Le marquis inclinait la tête, non plus en adversaire terrassé, mais en juge qui pèse les raisons. Il lui semblait que, si les raisons alléguées avaient quelque poids, le ton en enlevait toute la valeur; qu'elles sonnaient faux, ces paroles tombant une à une, lentement, avec des airs de recherche; qu'au demeurant, c'était là une mère peu naturelle, après avoir été une femme peu charitable, celle qui confessait sa haine pour l'enfant, afin de souligner sa haine pour le père. Au bout d'un moment, il demanda:

– Vous avez les preuves?

– Quelles preuves?

– Il ne suffit pas de déclarer une chose. Les lois ont de sages prévisions, il faut justifier pour elles la chose que l'on déclare. Supposez que je dise à un tribunal: «J'avais un fils. Il a disparu. Malgré toutes les recherches, ses traces n'ont jamais été retrouvées. Les uns croient à un assassinat, les autres à un enlèvement, un petit nombre – un très petit nombre – à une mort accidentelle. Or, voici ce jeune homme. Regardez-le et regardez-moi. J'affirme que c'est mon fils. Seulement madame, qui ne le conteste pas, affirme en outre que c'est le sien. Je suis incrédule. Veuillez inviter madame à prouver son dire.» Savez-vous ce que fera le tribunal? Il ordonnera une enquête où les moindres faits de votre vie passeront au laminoir, où l'on vous suivra jour par jour, heure par heure. Et, à moins qu'on n'établisse la filiation de l'enfant…

– Puisque j'étais mariée, monsieur, objecta Léonie, sans prendre garde à l'imprudence de son interruption.

– Voilà justement ce qu'on vous opposera. Pour la loi, dans un cas pareil, le mari n'est pas un empêchement, c'est un auxiliaire. Il y a même un adage latin…

– Mais enfin, monsieur…

– Madame, moi, je ne suis pas le tribunal. D'ailleurs, laissons ce point sur l'importance duquel j'insisterai avant peu. Il ne s'agit pas de tribunaux en ce moment, il s'agit de Robert. Voulez-vous que nous nous en rapportions à lui?

– Je tiens à son estime, je l'aime d'une affection sans bornes, sa tendresse est ma vie. Monsieur, vos soupçons, outrageants pour moi, me seraient funestes dans son esprit, quelque absurdes qu'ils soient. Et Dieu sait s'ils le sont! Car, enfin, dans quel but aurais-je choisi le fils de ma rivale pour me consacrer à son bonheur?

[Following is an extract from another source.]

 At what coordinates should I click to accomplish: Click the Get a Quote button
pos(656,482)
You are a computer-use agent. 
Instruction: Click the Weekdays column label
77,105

– Dans le but de vous venger: vous avez réussi, puisque Yvonne est folle.

Léonie se leva. Elle venait de percevoir dans une galerie latérale le son d'un pas connu. Impossible qu'Alain et Robert se trouvassent en présence devant elle.

– Vous exigez des preuves, monsieur, je les fournirai. Je ne vous retiens plus.

– Au revoir donc, madame.

Comme le marquis sortait par une porte, Robert entrait par l'autre. Celui-ci crut reconnaître la silhouette élégante derrière les tentures. La surprise le cloua sur place.

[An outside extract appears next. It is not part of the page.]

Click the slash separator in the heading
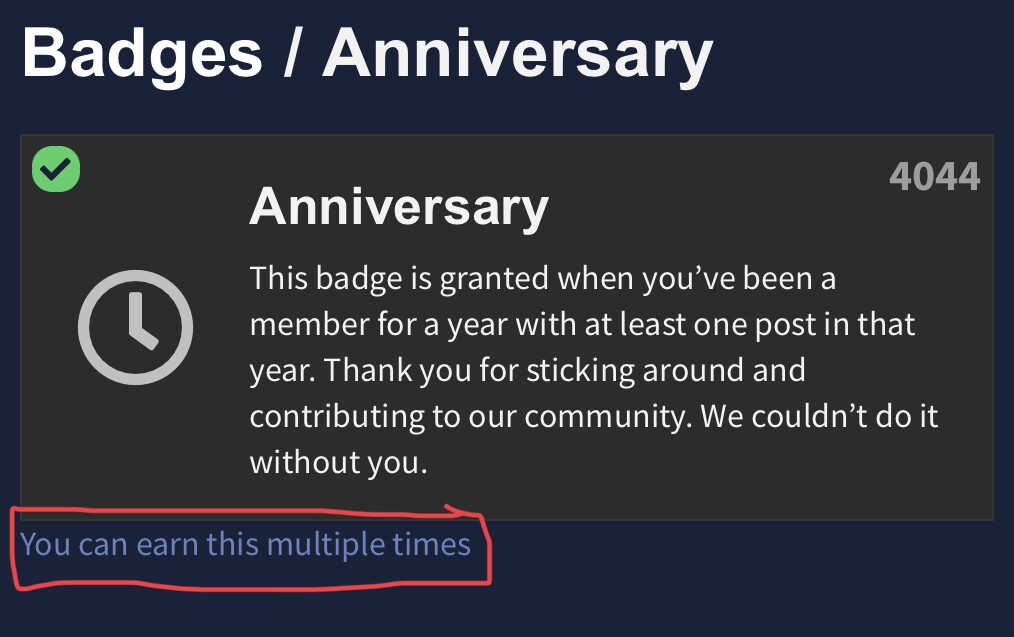 [292, 54]
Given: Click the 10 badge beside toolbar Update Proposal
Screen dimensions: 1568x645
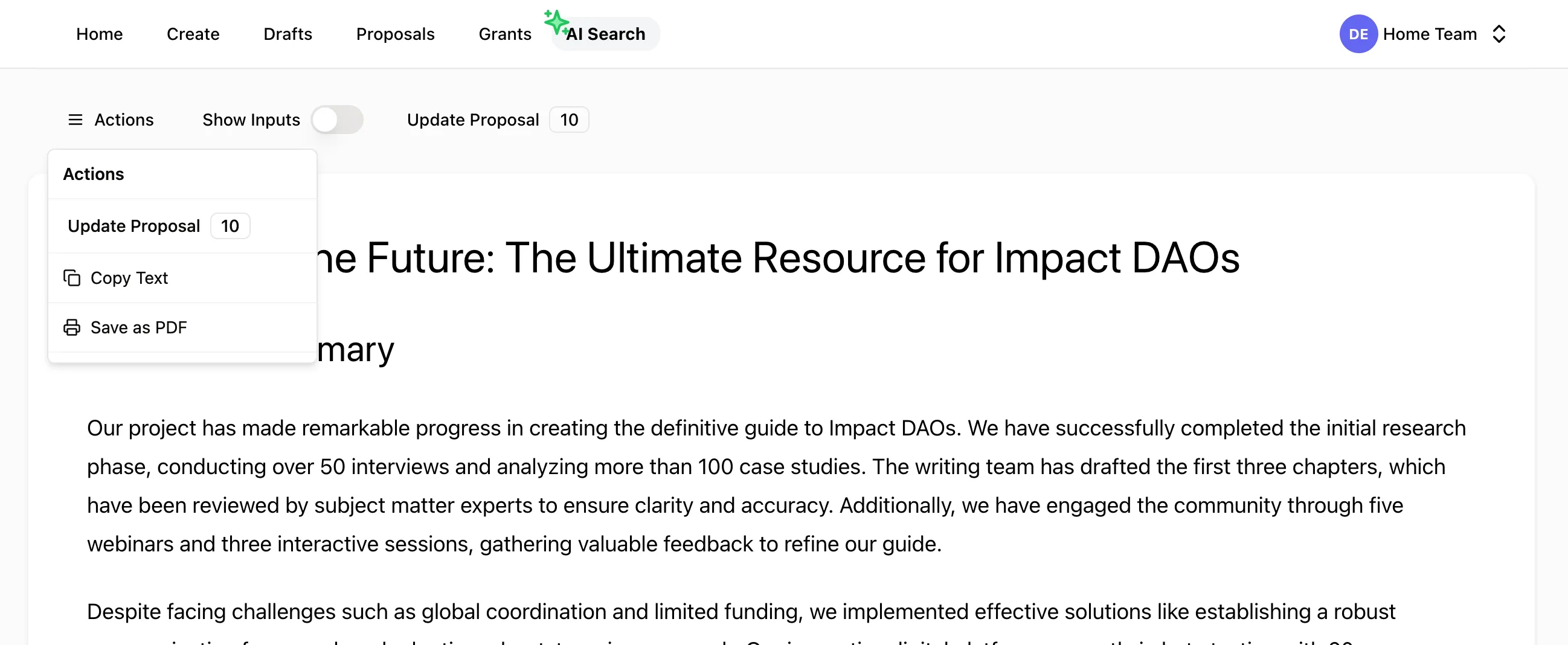Looking at the screenshot, I should 569,120.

– Le marquis de Kercoëth, ici!

Déjà il faisait mine de le rejoindre, Léonie l'arrêta au passage:

– D'où le connaissez-vous?

 

Les tentures étaient retombées. Ils s'examinaient, face à face, elle nerveuse, irritée, lui résolu de rompre les dernières entraves. Elle reprit avec violence:

– Il y a trop de secrets entre nous.

– Et ils me lassent, prononça Robert. Je n'ai plus la patience d'attendre.

– Encore un interrogatoire!

– Quels liens nous unissent?

Elle frémissait de colère. «Alain le pousse, songeait-elle; où se sont-ils rencontrés?» Elle sut mettre à son visage un masque doux et triste.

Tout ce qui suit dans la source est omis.